This package includes command line scripts and standalone R/C++ functions for simulating growth-dilution experiments. The main script takes abundance data and simulates growth by randomly picking one or more species to grow in each iteration. When the desired total abundance is reached for the community, dilution happens by random sampling.
To install dilgrowth, you can use the devtools package to install it directly from GitHub.Simply run the following commands in your R console:
if (!require("devtools")) install.packages("devtools")
devtools::install_github("silvtal/dilgrowth")After installation, you can load the package using library(dilgrowth).
Note: The dilgrowth package uses C++ functions (via Rcpp) for computationally intensive operations, so you may need to have a C++ compiler installed on your system.

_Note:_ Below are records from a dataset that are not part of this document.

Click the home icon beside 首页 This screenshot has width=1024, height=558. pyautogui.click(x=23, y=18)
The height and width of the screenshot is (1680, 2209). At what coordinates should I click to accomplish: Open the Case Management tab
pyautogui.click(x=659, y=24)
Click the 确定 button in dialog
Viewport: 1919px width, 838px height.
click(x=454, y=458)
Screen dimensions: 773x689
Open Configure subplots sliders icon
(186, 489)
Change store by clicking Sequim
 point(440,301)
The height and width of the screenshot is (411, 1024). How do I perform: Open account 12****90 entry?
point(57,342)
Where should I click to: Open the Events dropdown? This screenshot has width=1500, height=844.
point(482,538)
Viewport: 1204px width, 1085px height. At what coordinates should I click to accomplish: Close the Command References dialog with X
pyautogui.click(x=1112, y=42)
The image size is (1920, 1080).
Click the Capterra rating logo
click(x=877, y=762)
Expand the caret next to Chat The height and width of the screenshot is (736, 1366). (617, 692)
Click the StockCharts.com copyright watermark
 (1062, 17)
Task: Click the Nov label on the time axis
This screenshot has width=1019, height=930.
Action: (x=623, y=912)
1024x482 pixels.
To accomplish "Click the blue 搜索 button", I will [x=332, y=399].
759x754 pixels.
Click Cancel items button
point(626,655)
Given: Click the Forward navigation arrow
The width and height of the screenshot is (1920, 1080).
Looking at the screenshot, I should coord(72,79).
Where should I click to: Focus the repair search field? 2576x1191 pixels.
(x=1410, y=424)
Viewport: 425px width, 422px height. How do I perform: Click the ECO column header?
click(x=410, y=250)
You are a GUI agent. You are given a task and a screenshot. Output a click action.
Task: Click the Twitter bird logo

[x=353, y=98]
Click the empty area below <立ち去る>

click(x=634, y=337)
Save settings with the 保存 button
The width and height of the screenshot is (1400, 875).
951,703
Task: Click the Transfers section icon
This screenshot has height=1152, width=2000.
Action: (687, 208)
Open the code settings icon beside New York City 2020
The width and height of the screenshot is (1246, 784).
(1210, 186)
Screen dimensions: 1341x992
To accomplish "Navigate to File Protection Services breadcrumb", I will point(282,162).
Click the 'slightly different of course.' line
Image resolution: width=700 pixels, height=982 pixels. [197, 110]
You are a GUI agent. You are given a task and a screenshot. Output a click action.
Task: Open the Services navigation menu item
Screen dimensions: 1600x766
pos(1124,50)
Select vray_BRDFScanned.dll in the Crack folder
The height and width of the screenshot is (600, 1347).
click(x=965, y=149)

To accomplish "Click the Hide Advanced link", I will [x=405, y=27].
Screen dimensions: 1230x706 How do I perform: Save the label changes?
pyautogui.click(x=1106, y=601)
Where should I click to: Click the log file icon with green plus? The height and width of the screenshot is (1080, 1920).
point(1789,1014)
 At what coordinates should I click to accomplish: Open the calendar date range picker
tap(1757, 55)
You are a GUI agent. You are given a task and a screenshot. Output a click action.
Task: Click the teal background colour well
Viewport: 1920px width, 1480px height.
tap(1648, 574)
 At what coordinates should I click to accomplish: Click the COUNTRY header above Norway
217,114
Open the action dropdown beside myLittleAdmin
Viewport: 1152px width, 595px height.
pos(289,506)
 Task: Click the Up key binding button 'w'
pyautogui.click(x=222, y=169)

Each simulation starts from a user-provided abundance vector (i.e. one column of a community table). Optionally, functional-group metadata specifies carrying capacities that bound growth for each group. A single run cycles through:
-
Dilution – proportional resampling that shrinks the community by dilution factor
D, where$N_{\text{total}}(t,0)$ is the total community abundance at the start of cycle$t$ (after dilution) and$N_{\text{total}}(t-1,\text{end})$ is the total community abundance at the end of the previous cycle (or at the start of the process):$$ N_{total}(t,0) = {{N_{\text{total}}(t-1,end)}\over{D}} $$
-
Growth – repeated calls to compiled routines until the target total abundance (or group-specific capacities) is met.
-
Fixation check – determines whether any population exceeds the user-defined threshold for its group or for the whole community.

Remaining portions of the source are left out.